- [Excerpted data]
---
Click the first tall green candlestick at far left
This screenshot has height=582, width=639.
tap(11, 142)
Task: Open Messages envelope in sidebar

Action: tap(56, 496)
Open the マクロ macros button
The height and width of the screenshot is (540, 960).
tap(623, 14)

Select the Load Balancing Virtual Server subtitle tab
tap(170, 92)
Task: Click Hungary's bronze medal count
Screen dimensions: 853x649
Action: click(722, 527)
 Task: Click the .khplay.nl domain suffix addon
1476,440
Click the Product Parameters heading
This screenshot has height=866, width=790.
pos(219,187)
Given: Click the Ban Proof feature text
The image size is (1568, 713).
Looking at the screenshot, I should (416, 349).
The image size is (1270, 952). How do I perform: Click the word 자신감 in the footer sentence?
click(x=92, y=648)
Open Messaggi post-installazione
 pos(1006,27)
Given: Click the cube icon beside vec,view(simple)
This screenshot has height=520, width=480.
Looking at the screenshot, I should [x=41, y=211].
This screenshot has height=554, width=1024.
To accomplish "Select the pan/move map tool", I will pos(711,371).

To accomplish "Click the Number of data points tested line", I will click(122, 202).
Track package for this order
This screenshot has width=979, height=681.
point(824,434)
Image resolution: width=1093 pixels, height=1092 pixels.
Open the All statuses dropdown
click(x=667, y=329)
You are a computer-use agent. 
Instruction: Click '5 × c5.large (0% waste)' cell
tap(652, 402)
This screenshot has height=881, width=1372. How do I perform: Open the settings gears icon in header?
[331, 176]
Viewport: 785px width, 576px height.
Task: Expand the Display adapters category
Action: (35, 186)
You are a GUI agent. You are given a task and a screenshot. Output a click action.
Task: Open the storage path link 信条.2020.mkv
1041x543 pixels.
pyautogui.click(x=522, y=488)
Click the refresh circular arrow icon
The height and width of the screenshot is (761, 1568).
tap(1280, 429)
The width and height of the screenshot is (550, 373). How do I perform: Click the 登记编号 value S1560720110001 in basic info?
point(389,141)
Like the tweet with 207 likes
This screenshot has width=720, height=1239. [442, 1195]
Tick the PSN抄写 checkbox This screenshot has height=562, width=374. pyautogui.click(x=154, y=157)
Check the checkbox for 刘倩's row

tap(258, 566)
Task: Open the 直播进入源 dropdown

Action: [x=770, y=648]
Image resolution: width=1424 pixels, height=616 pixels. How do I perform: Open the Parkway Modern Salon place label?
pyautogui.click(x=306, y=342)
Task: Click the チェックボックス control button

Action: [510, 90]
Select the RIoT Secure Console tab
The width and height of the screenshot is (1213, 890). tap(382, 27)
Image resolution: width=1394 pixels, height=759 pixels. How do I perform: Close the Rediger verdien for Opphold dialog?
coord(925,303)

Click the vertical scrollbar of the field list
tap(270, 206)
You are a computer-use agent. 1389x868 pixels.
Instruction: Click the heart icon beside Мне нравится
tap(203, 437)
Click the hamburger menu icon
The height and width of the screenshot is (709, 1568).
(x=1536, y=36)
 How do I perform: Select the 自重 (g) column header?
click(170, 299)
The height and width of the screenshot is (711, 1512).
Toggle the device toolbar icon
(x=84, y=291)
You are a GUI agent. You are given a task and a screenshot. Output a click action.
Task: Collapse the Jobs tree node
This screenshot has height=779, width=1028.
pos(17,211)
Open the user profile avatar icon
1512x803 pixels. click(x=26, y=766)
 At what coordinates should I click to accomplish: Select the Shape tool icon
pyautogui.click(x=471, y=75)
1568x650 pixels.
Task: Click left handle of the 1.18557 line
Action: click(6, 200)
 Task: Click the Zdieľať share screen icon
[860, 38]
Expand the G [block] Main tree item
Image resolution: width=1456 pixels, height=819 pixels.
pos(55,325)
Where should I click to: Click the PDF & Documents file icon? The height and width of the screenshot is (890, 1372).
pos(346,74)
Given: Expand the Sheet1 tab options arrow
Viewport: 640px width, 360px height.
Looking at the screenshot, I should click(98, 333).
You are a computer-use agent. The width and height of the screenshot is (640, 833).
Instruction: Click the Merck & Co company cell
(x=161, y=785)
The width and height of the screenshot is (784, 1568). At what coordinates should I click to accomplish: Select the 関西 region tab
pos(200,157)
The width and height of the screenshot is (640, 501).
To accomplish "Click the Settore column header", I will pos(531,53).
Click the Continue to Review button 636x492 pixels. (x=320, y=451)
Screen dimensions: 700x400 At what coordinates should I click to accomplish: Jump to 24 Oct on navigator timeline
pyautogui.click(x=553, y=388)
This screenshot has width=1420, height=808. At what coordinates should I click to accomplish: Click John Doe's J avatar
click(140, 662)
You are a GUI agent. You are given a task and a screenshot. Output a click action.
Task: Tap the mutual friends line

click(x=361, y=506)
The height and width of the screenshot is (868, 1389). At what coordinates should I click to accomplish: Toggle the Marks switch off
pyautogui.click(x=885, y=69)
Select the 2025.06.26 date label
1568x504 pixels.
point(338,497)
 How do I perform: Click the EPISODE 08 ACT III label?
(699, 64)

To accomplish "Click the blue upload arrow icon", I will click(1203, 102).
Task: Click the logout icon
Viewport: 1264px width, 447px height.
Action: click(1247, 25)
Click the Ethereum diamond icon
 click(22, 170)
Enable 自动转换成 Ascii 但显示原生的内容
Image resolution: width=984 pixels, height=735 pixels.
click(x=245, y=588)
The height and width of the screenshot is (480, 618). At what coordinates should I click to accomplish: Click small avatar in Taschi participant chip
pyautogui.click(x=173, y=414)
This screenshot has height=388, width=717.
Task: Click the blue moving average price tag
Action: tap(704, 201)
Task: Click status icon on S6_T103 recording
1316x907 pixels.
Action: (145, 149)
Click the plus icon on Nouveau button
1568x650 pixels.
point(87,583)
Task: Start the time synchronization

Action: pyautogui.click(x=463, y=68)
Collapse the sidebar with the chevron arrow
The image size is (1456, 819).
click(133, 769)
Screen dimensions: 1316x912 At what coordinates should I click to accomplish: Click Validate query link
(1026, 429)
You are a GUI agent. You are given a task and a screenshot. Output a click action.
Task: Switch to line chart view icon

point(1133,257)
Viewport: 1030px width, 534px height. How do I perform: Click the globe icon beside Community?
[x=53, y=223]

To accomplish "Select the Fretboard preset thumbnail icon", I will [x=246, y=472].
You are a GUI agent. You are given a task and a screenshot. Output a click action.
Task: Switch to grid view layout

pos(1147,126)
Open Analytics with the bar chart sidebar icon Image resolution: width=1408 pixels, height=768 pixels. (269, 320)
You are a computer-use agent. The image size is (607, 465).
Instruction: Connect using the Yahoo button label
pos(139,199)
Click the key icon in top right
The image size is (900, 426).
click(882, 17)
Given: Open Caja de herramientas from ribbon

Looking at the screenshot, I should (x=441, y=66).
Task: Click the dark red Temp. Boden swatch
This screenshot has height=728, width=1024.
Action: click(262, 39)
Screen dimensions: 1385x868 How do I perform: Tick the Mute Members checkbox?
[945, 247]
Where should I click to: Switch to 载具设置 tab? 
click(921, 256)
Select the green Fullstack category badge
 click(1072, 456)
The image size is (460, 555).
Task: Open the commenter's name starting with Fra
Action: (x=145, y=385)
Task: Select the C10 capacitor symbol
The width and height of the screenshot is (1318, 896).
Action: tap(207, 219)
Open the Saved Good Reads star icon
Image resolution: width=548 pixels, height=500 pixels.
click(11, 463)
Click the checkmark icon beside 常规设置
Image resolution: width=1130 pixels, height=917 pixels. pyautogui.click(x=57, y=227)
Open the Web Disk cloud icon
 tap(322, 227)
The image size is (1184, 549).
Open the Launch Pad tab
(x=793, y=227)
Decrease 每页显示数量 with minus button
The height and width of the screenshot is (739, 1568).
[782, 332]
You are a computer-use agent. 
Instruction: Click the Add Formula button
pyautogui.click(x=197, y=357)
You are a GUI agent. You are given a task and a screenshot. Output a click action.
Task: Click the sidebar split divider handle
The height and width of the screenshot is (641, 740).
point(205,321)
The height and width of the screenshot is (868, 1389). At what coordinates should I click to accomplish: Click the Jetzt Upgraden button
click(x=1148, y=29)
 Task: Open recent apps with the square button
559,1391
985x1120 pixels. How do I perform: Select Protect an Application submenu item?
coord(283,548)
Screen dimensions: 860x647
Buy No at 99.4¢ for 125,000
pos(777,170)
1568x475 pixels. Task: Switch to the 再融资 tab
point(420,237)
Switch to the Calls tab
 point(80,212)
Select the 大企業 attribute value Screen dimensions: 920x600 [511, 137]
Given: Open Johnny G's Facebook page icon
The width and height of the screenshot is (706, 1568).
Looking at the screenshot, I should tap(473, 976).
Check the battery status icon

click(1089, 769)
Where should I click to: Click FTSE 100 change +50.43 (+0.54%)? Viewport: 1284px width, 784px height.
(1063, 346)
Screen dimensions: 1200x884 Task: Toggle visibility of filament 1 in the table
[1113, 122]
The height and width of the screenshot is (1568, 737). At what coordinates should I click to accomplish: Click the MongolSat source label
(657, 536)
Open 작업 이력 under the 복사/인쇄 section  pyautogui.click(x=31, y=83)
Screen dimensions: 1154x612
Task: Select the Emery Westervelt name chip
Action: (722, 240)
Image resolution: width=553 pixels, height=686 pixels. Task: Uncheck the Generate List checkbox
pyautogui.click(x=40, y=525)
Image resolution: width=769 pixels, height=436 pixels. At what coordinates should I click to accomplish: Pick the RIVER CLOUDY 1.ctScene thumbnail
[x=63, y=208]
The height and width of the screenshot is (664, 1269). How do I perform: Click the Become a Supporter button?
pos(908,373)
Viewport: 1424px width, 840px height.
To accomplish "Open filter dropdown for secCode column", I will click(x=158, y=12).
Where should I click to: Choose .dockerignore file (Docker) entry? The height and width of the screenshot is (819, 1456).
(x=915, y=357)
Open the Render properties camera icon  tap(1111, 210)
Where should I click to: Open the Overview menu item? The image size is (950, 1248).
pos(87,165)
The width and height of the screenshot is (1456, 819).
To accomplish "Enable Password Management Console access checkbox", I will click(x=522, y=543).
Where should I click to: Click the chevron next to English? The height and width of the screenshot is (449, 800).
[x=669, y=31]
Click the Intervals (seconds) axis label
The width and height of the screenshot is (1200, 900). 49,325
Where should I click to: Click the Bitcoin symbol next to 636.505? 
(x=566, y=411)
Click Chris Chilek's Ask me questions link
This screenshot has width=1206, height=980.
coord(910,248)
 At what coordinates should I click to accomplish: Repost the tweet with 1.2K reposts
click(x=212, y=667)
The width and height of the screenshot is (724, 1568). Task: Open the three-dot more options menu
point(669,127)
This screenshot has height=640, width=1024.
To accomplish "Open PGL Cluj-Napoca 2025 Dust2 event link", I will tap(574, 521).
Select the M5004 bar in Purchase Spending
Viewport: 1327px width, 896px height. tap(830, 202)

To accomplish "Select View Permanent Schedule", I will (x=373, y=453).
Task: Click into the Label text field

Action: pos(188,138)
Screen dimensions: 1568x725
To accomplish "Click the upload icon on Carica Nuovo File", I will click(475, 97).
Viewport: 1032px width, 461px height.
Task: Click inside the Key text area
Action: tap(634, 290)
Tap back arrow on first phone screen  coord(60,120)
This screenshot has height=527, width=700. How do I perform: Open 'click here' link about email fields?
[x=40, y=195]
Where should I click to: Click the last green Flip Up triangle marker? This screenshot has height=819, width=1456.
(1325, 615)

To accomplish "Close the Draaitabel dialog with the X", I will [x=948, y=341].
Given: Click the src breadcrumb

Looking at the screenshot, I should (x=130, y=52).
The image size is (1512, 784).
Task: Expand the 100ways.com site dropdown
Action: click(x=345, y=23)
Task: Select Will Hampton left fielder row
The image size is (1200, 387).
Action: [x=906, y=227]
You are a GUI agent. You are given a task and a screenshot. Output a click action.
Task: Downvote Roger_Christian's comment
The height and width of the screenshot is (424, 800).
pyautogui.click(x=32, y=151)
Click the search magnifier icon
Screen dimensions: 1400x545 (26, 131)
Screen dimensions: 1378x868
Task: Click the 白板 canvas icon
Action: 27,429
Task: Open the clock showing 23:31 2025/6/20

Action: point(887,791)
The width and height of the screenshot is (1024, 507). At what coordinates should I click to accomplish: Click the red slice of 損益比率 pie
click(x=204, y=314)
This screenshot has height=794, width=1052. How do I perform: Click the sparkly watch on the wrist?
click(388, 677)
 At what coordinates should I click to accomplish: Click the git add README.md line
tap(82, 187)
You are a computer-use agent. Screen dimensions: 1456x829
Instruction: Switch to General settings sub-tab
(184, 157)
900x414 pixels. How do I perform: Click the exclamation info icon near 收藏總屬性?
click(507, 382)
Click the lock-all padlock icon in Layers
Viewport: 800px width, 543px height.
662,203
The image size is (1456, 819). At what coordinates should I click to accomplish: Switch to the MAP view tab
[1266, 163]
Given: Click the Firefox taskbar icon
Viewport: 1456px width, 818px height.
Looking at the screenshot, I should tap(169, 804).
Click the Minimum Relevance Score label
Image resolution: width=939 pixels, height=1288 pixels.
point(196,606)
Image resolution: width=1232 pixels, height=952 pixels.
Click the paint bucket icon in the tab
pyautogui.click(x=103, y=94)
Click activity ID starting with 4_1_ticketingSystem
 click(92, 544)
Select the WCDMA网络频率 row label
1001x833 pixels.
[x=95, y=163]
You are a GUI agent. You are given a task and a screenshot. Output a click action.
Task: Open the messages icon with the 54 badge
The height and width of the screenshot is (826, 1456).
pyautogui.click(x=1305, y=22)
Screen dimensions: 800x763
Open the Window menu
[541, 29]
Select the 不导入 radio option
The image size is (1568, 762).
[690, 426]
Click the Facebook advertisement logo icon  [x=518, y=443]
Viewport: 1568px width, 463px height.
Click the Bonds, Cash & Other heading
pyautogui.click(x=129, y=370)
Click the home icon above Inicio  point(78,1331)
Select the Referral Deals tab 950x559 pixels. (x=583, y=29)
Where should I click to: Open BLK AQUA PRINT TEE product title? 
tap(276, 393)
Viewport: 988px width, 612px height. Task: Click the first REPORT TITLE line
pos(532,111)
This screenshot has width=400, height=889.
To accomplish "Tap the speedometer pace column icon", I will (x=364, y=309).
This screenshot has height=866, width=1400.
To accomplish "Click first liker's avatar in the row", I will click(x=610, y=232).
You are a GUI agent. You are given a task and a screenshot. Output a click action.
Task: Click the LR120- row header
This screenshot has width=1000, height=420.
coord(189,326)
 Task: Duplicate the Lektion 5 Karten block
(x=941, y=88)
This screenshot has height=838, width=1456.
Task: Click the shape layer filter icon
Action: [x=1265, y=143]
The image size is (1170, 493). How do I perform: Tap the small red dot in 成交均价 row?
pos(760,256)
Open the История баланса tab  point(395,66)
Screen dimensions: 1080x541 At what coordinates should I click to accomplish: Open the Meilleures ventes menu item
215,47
---
- [Exercise description] Update the rows, starting at the line that has "Task: Start the time synchronization" and stopping after the line that has "will [x=246, y=472].": change "globe" to "earth" and keep everything else the same.

- [Task result]
Task: Start the time synchronization

Action: pyautogui.click(x=463, y=68)
Collapse the sidebar with the chevron arrow
The image size is (1456, 819).
click(133, 769)
Screen dimensions: 1316x912 At what coordinates should I click to accomplish: Click Validate query link
(1026, 429)
You are a GUI agent. You are given a task and a screenshot. Output a click action.
Task: Switch to line chart view icon

point(1133,257)
Viewport: 1030px width, 534px height. How do I perform: Click the earth icon beside Community?
[x=53, y=223]

To accomplish "Select the Fretboard preset thumbnail icon", I will [x=246, y=472].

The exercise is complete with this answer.